_What the task asks_
The response should consist of the records, reproduced exactly.

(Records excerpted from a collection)
*** Block opens ***
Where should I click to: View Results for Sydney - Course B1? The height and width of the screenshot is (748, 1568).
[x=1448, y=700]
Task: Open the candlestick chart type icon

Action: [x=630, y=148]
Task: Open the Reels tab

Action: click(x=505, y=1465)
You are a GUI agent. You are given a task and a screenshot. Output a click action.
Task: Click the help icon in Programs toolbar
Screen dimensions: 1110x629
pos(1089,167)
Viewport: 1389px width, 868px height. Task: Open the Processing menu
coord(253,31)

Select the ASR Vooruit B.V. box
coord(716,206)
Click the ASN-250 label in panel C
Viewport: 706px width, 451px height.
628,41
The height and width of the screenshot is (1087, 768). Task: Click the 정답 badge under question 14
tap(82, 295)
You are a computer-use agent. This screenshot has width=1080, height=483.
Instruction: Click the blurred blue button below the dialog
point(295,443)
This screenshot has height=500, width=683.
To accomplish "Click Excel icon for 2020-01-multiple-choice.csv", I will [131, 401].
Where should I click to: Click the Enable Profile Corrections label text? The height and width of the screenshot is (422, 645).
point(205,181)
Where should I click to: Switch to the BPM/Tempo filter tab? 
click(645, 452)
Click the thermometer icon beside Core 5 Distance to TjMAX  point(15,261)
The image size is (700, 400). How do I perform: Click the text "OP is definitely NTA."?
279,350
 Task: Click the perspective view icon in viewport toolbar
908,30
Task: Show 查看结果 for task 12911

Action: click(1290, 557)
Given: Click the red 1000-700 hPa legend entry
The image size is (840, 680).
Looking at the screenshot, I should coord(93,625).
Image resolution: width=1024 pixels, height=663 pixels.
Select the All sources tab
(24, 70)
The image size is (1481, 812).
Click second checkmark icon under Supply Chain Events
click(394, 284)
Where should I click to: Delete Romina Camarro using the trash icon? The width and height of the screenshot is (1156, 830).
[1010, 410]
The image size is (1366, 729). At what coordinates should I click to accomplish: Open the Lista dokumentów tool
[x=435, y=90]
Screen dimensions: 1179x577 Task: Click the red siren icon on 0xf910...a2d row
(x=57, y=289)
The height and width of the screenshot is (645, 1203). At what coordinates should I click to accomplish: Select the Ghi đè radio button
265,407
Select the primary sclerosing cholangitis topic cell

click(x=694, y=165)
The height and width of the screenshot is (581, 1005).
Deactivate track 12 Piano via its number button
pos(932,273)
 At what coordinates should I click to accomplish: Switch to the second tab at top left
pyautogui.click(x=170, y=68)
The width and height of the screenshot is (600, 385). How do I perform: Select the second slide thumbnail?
*** Block closes ***
_Reply to the task_
Where should I click to: View Results for Sydney - Course B1? The height and width of the screenshot is (748, 1568).
[x=1448, y=700]
Task: Open the candlestick chart type icon

Action: [x=630, y=148]
Task: Open the Reels tab

Action: click(x=505, y=1465)
You are a GUI agent. You are given a task and a screenshot. Output a click action.
Task: Click the help icon in Programs toolbar
Screen dimensions: 1110x629
pos(1089,167)
Viewport: 1389px width, 868px height. Task: Open the Processing menu
coord(253,31)

Select the ASR Vooruit B.V. box
coord(716,206)
Click the ASN-250 label in panel C
Viewport: 706px width, 451px height.
628,41
The height and width of the screenshot is (1087, 768). Task: Click the 정답 badge under question 14
tap(82, 295)
You are a computer-use agent. This screenshot has width=1080, height=483.
Instruction: Click the blurred blue button below the dialog
point(295,443)
This screenshot has height=500, width=683.
To accomplish "Click Excel icon for 2020-01-multiple-choice.csv", I will [131, 401].
Where should I click to: Click the Enable Profile Corrections label text? The height and width of the screenshot is (422, 645).
point(205,181)
Where should I click to: Switch to the BPM/Tempo filter tab? 
click(645, 452)
Click the thermometer icon beside Core 5 Distance to TjMAX  point(15,261)
The image size is (700, 400). How do I perform: Click the text "OP is definitely NTA."?
279,350
 Task: Click the perspective view icon in viewport toolbar
908,30
Task: Show 查看结果 for task 12911

Action: click(1290, 557)
Given: Click the red 1000-700 hPa legend entry
The image size is (840, 680).
Looking at the screenshot, I should coord(93,625).
Image resolution: width=1024 pixels, height=663 pixels.
Select the All sources tab
(24, 70)
The image size is (1481, 812).
Click second checkmark icon under Supply Chain Events
click(394, 284)
Where should I click to: Delete Romina Camarro using the trash icon? The width and height of the screenshot is (1156, 830).
[1010, 410]
The image size is (1366, 729). At what coordinates should I click to accomplish: Open the Lista dokumentów tool
[x=435, y=90]
Screen dimensions: 1179x577 Task: Click the red siren icon on 0xf910...a2d row
(x=57, y=289)
The height and width of the screenshot is (645, 1203). At what coordinates should I click to accomplish: Select the Ghi đè radio button
265,407
Select the primary sclerosing cholangitis topic cell

click(x=694, y=165)
The height and width of the screenshot is (581, 1005).
Deactivate track 12 Piano via its number button
pos(932,273)
 At what coordinates should I click to accomplish: Switch to the second tab at top left
pyautogui.click(x=170, y=68)
The width and height of the screenshot is (600, 385). How do I perform: Select the second slide thumbnail?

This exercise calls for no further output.